**Task objective:**
Please write out every line of the records below word for word, leaving the pictures out.

**Supplied material:**
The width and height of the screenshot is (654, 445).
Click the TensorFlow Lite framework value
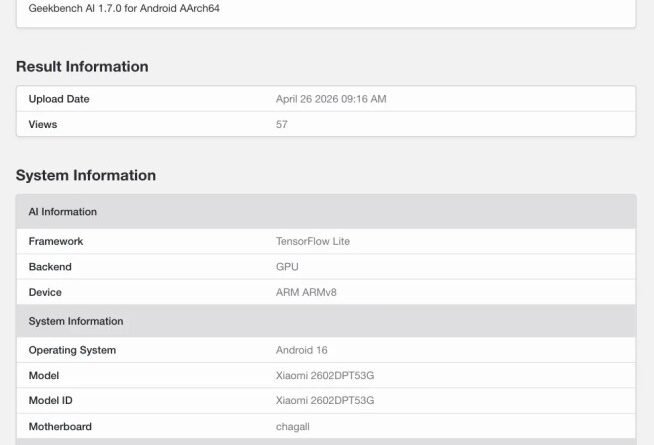313,241
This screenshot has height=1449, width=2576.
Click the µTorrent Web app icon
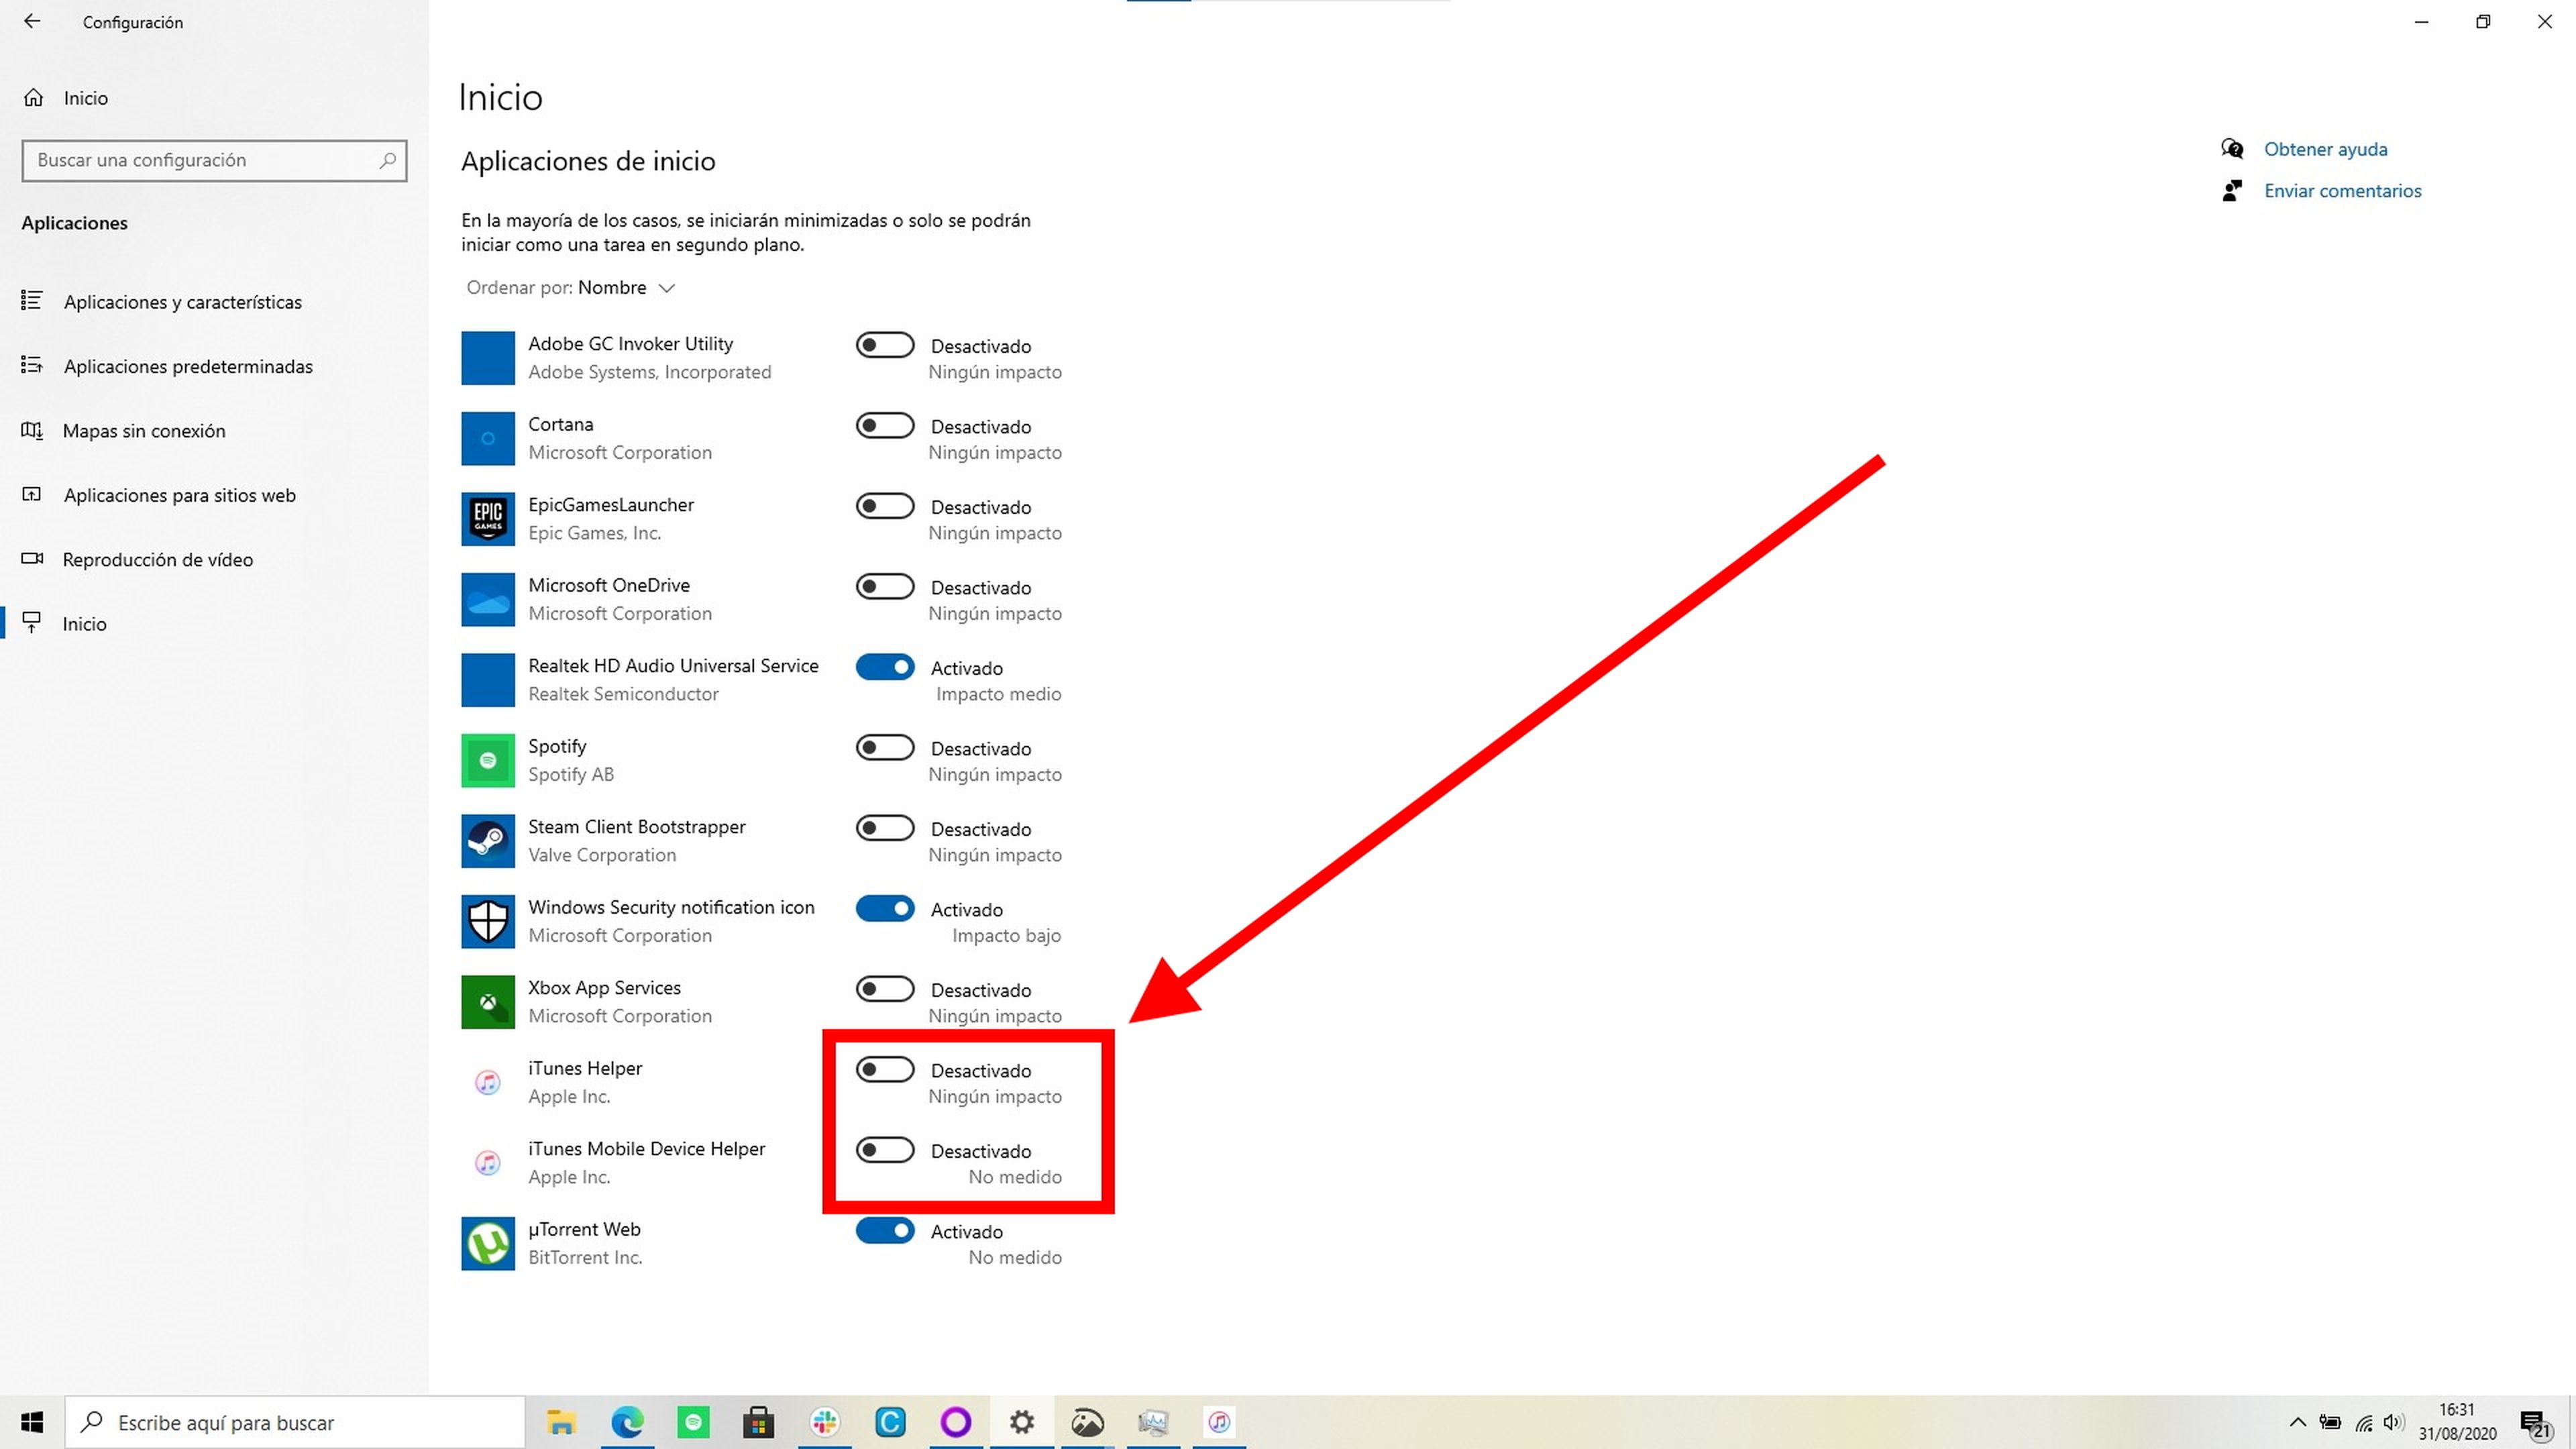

**Solved exercise:**
The width and height of the screenshot is (654, 445).
Click the TensorFlow Lite framework value
313,241
This screenshot has height=1449, width=2576.
Click the µTorrent Web app icon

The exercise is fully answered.